[SOLVED] Extracting data from an Oracle DB on python. Facing issues with the multibyte characters

Extracting data from an Oracle DB on python. Facing issues with the multibyte characters

I'm trying to take data from an Oracle db, just to have it on a csv file. When i try to do it with the default encoding i get the error of: 'utf-8' codec can't decode byte 0xd1 in position 14: invalid continuation byte.. The character set from the db is AL32UTF8 and for the national is AL16UTF8. Some clients have put records on spanish, so some charactes ñ are replaced by and ?. I've tried to change the encode to ISO-8859-1 and that works for the first 2 querys, but to the others i have the partial multibyte character error.
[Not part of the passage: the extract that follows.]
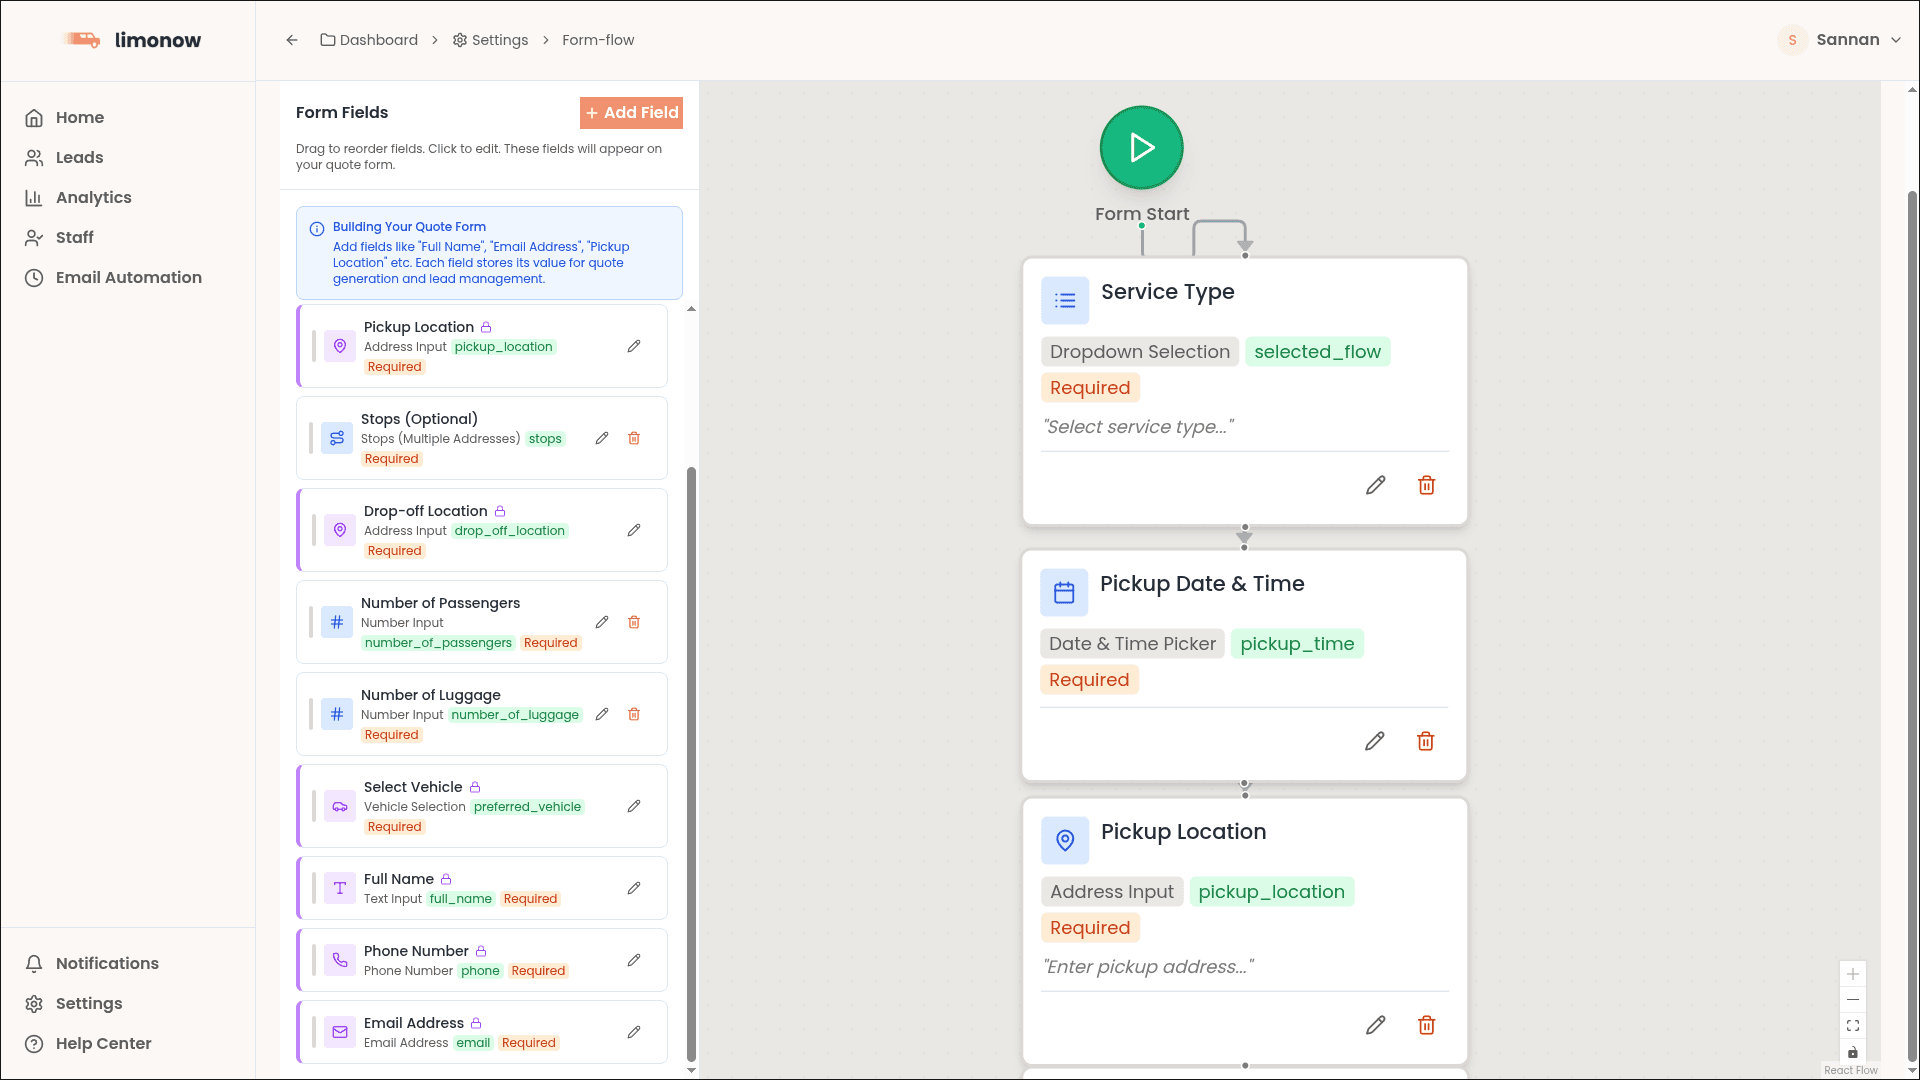1920x1080 pixels.
Task: Toggle the interactivity lock in React Flow controls
Action: coord(1853,1051)
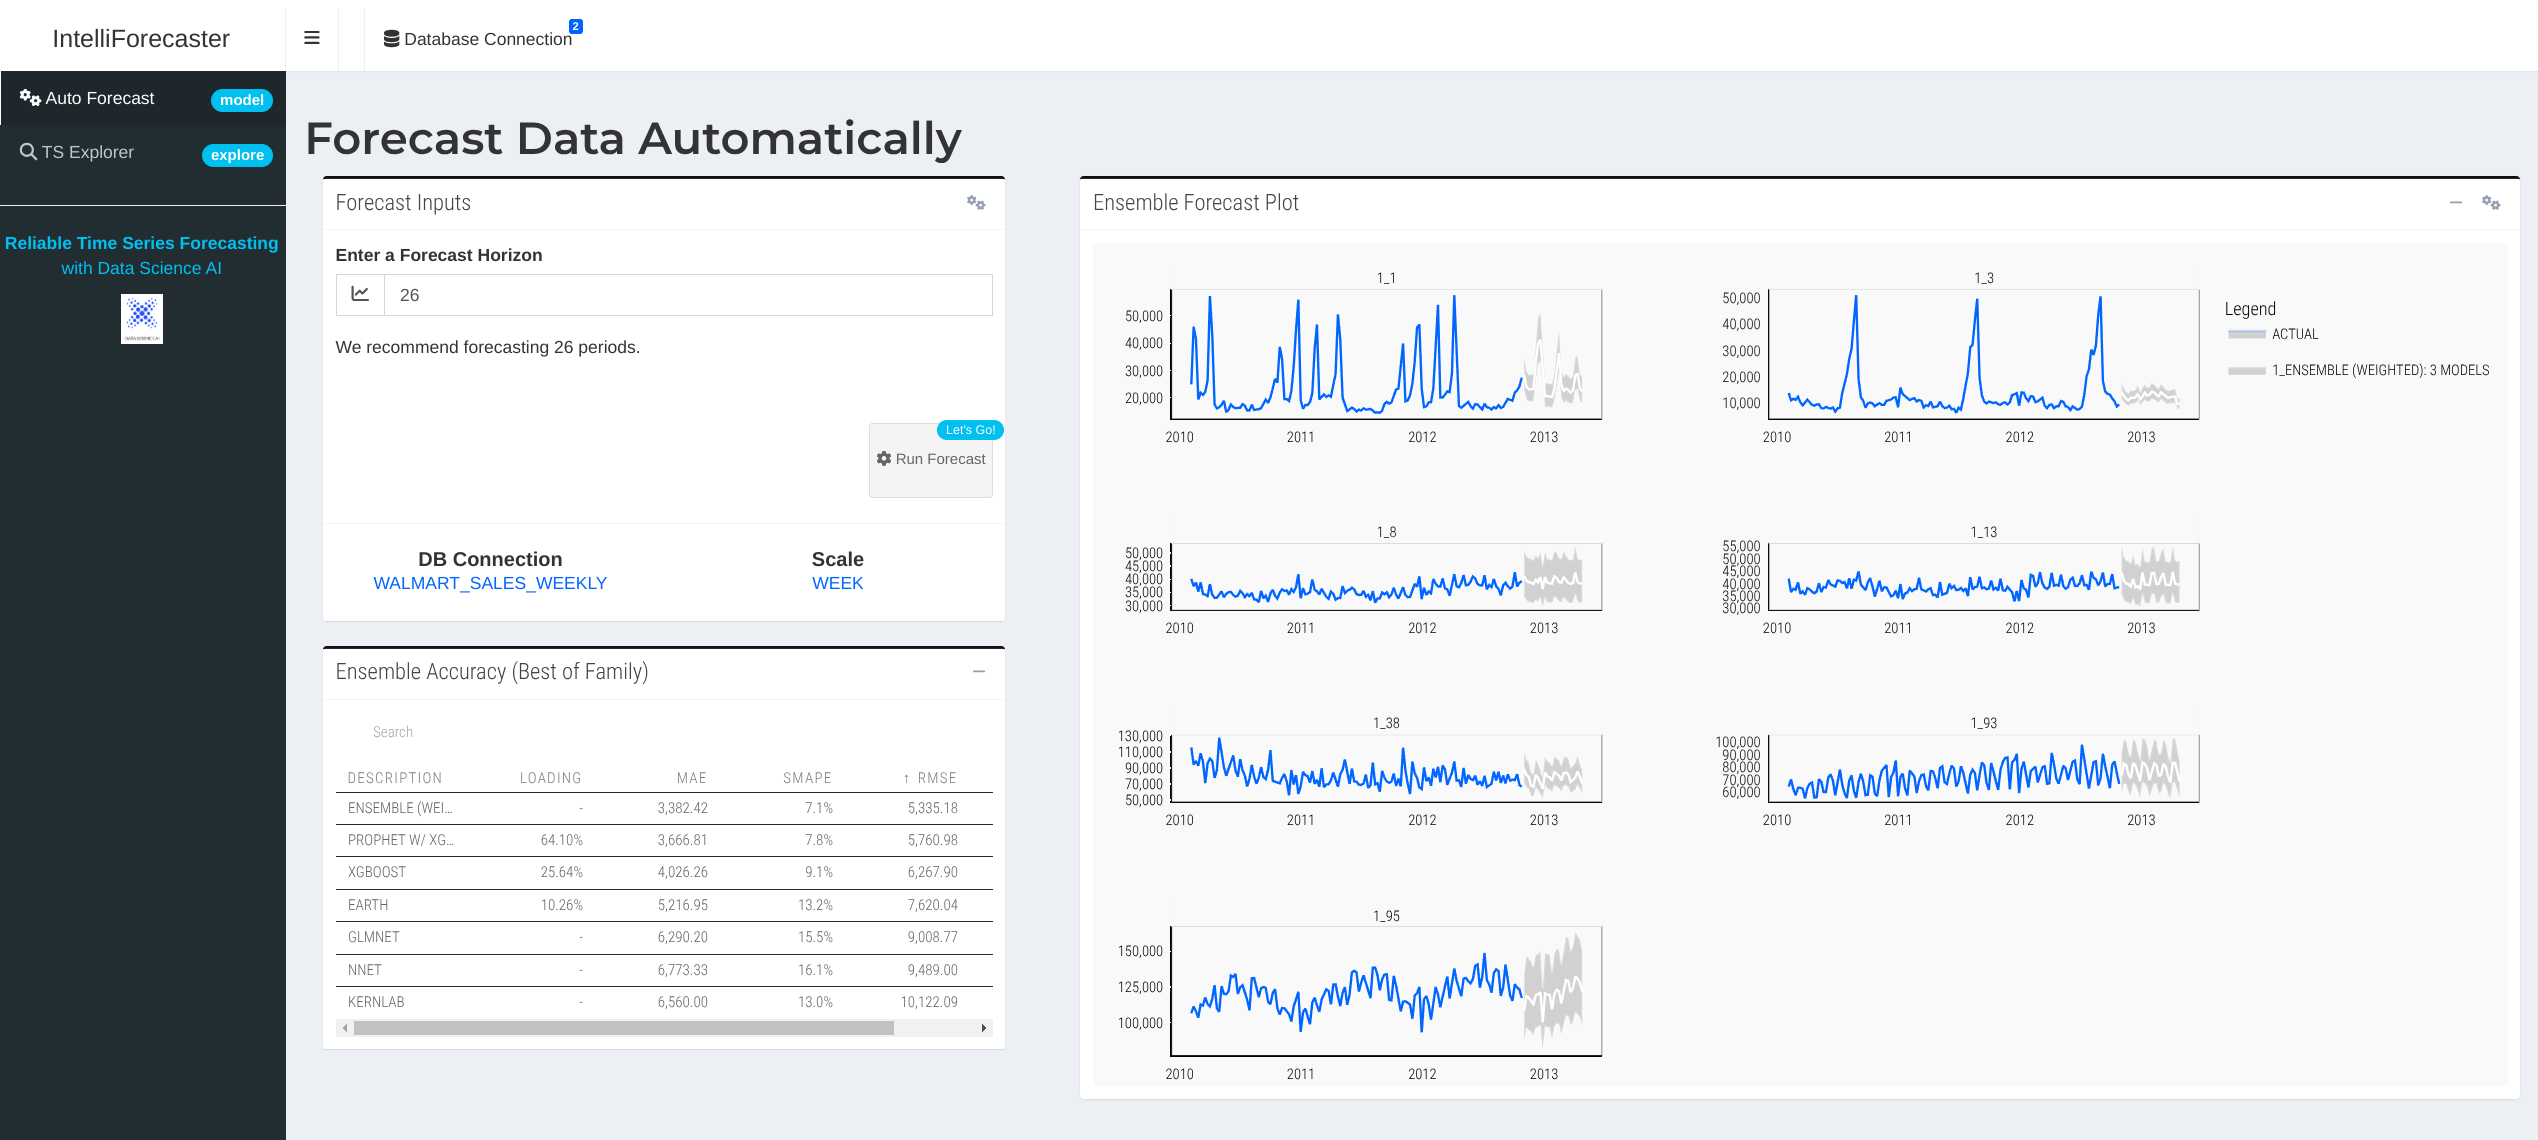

I also check the data with the query and there's others ? replacements.

Here is my code (please ignore the credentials and the querys i just put some random values):

os.environ['NLS_LANG'] = 'AMERICAN_AMERICA.AL32UTF8'

connection = None
cursor = None

dir = './csv_files/'
queries = {
  'file_name.csv': "SELECT * table",
    'file_name.csv': "SELECT * FROM table",
}

if not os.path.exists(dir):
  os.makedirs(dir)

try:
  dsn_tns = cx_Oracle.makedsn('171.11.1.111', '1521', sid='ñññ')
  connection = cx_Oracle.connect(user, password, dsn=dsn_tns, encoding='ISO-8859-1')
  cursor = connection.cursor()
  

  for file_name, query in queries.items():
    try:
      cursor.execute(query)
      rows = cursor.fetchall()
      columns = [col[0] for col in cursor.description]

      dataFrame = pd.DataFrame(rows, columns=columns)

      file_path = os.path.join(dir, file_name)

      dataFrame.to_csv(file_path, index=False, encoding='utf-16', errors= 'replace')

except Exception as e:
      print(f"Error in query for {file_name}: {e}")
      continue

except Exception as e:
  print(f"Error in connection: {e}")

finally:
  if cursor is not None and connection is not None:
    cursor.close()

How can i handle this issue without deleting the conflict data from the db?

I've tried changing the encoding, but none of them works.

Solution

Putting the comment as an answer:

(1) Check for corrupt data or query raw data. Note that both of these identify data issues in your database that you should fix.

(2) Use python-oracledb which replaced cx_Oracle

(3) Skip the overhead of pandas and write data using cvs, see https://github.com/oracle/python-oracledb/blob/main/samples/write_csv.py

(4) Tune the arraysize when fetching (see previous example)